En vacances à Pékin, fringuée de la tête au pied de vêtements apportés dans vos valises, vous croisez quelqu'un vêtu exactement comme vous. De la tête aux pieds. Non, vous ne rêvez pas...

Révolue, l'époque où il valait la peine de garder une partie de ses voyages à l'étranger pour le «magasinage local» ?

Il n'y a pas si longtemps, c'était exotique de rentrer à la maison avec du prêt-à-porter abordable et unique sans s'être ruiné dans les boutiques de designers. On courait chez Topshop à Londres, Anthropologie à New York ou Sandro à Paris.

Avec l'arrivée des Anthropologie, Forever 21, Sephora et autres H&M, Montréal n'a presque plus rien à envier côté magasinage aux autres capitales du monde. Même les boutiques indépendantes ou les détaillants canadiens - Simons et La Baie - tiennent maintenant des marques telles BB Dakota, MinkPink, Topshop ou Sandro.

«Du prêt-à-porter original, il en existe, mais c'est de plus en plus rare», lance Jacques Nantel, professeur de marketing à HEC Montréal spécialisé en consommation et commerce au détail.

La plupart des grandes chaînes étant présentes dans tous les centres-villes du monde, on peut croiser à Tokyo quelqu'un qui est habillé exactement comme nous! Finie, l'idée voulant que «la mode parisienne est deux ans en avance».

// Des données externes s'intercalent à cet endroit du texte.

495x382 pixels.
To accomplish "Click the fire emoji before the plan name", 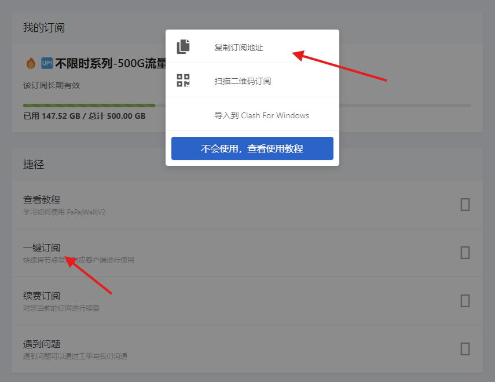I will click(x=31, y=63).
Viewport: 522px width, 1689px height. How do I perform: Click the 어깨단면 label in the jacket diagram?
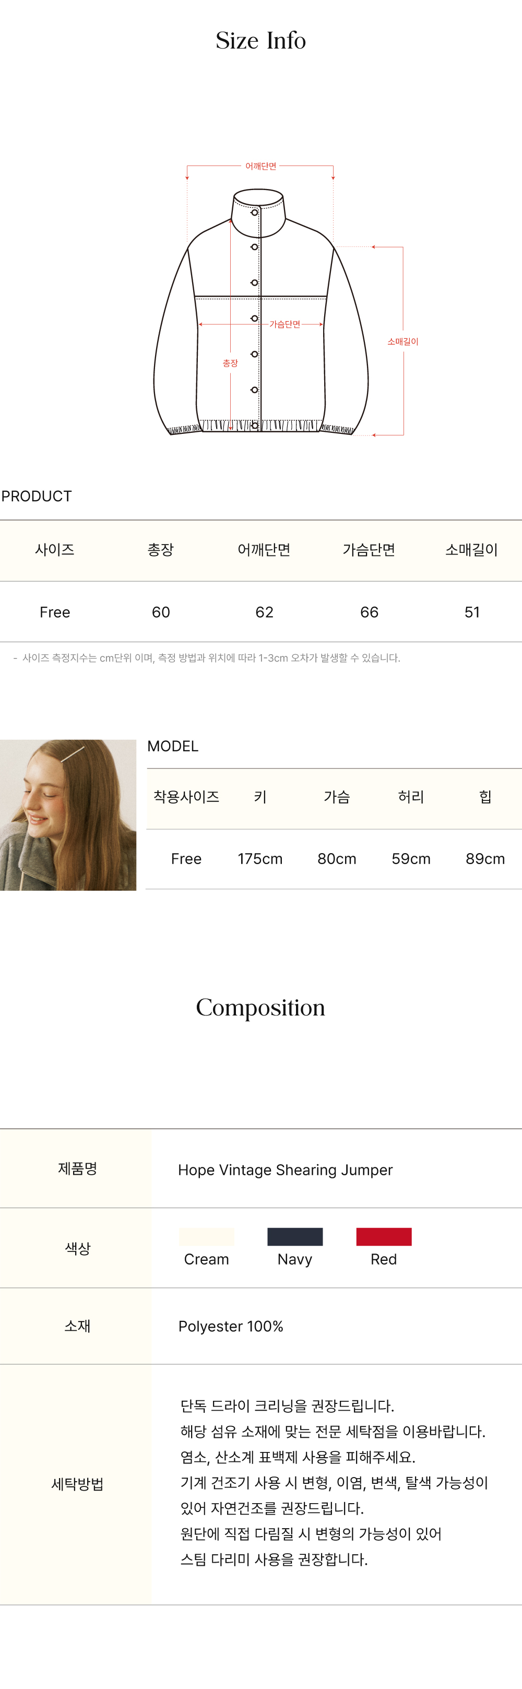261,167
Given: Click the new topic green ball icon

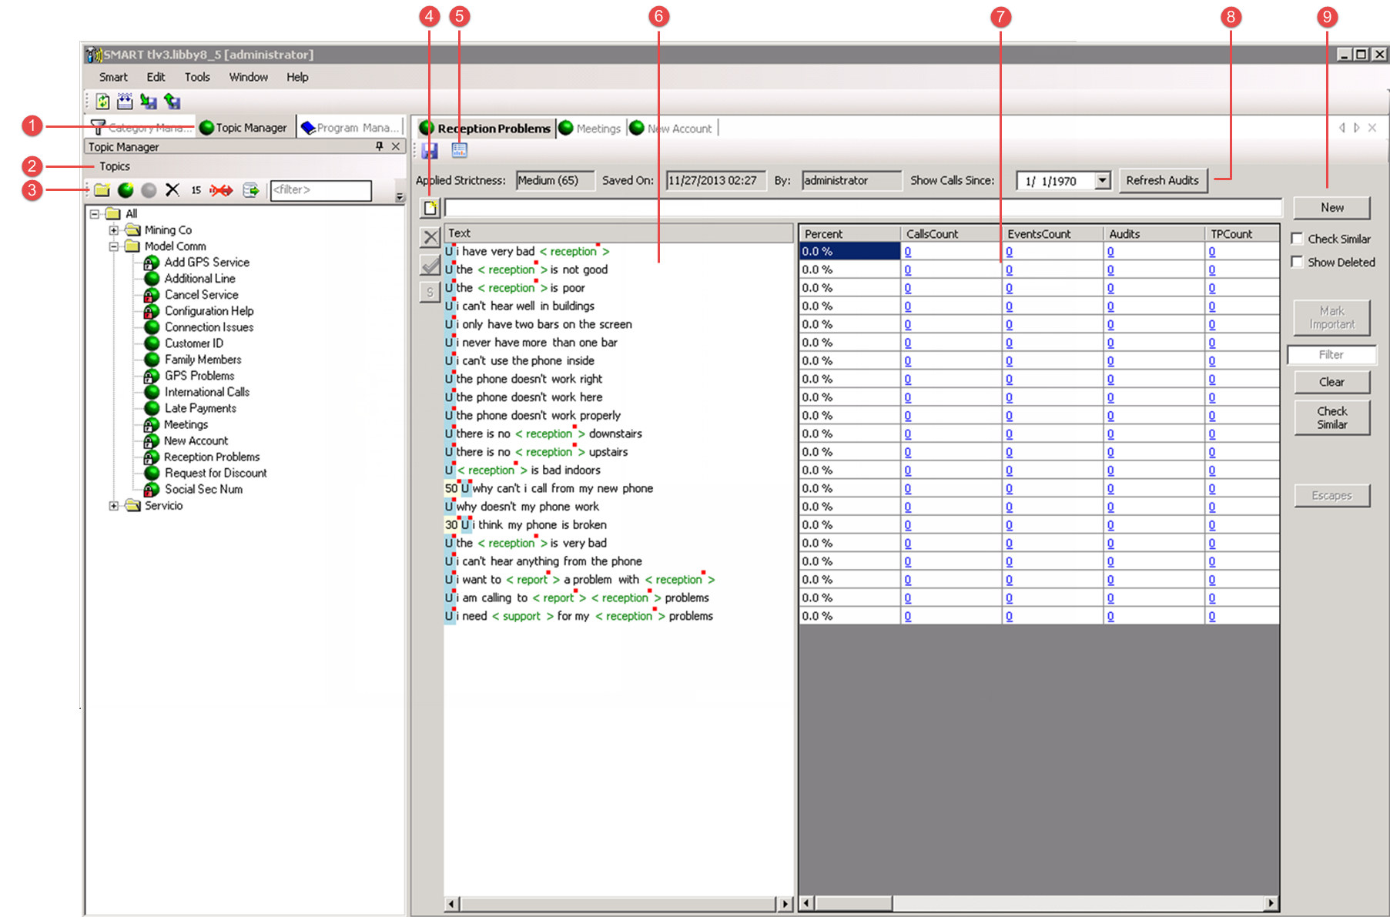Looking at the screenshot, I should click(x=126, y=190).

«Les parts de marché des gros joueurs sont en croissance. Et on retrouve maintenant les mêmes détaillants partout, précise Jacques Nantel. C'est la globalisation et on le voit beaucoup avec le commerce au détail.»

Le web a également contribué à faire tomber des frontières. Les amatrices de mode du monde consultent les mêmes blogues. Les mêmes boutiques en ligne. «Le commerce électronique suit une tendance de standardisation, souligne Jacques Nantel. La planète est rendue un village.»

La domination d'une chaîne comme H&M lui permet de produire et de vendre un gros volume de jupes à 5 $ et de jeans à 15 $, ce qui fait déborder la garde-robe des magasineuses compulsives.

Dans son livre, Overdres-sed: The Shockingly Cost of Cheap Fashion, la fashionista repentie Elizabeth Cline compare la soif des consommatrices pour les vêtements branchés à bas prix (qu'elle surnomme fast-fashion) au junk food. Elle-même en a été victime, décidant d'écrire son livre après avoir compté sept paires de souliers quasi identiques dans sa penderie.

Si certaines personnes abusent indéniablement du «fast-fashion», c'est plutôt une bonne chose de voir la mode se démocratiser aux quatre coins de la planète et devenir accessible à toutes les classes sociales. «La classe supérieure est de plus en plus petite, explique Jacques Nantel. Au moment où vous avez un clivage dans la distribution des revenus, vous avez de moins en moins de personnes qui peuvent acheter des créations originales et exclusives.»

Et on ne le répétera jamais assez: mieux vaut acheter une paire de bottes à 150 $ dont on raffole plutôt que d'acheter trois paires qu'on aime bien à 50 $ parce qu'elles ne sont pas chères...

Ne boudons pas les H&M et Zara pour autant. Il suffit de modérer sa consommation et de cultiver son propre style.

Plusieurs femmes sont adeptes du «mix and match»: elles peuvent très bien porter un cardigan noir Gap passe-partout par-dessus une robe d'une designer montréalaise comme Eve Gravel ou Valérie Dumaine.

C'est une façon de ne pas se ruiner, sans croiser son sosie vestimentaire dans le métro de Montréal ou de New York.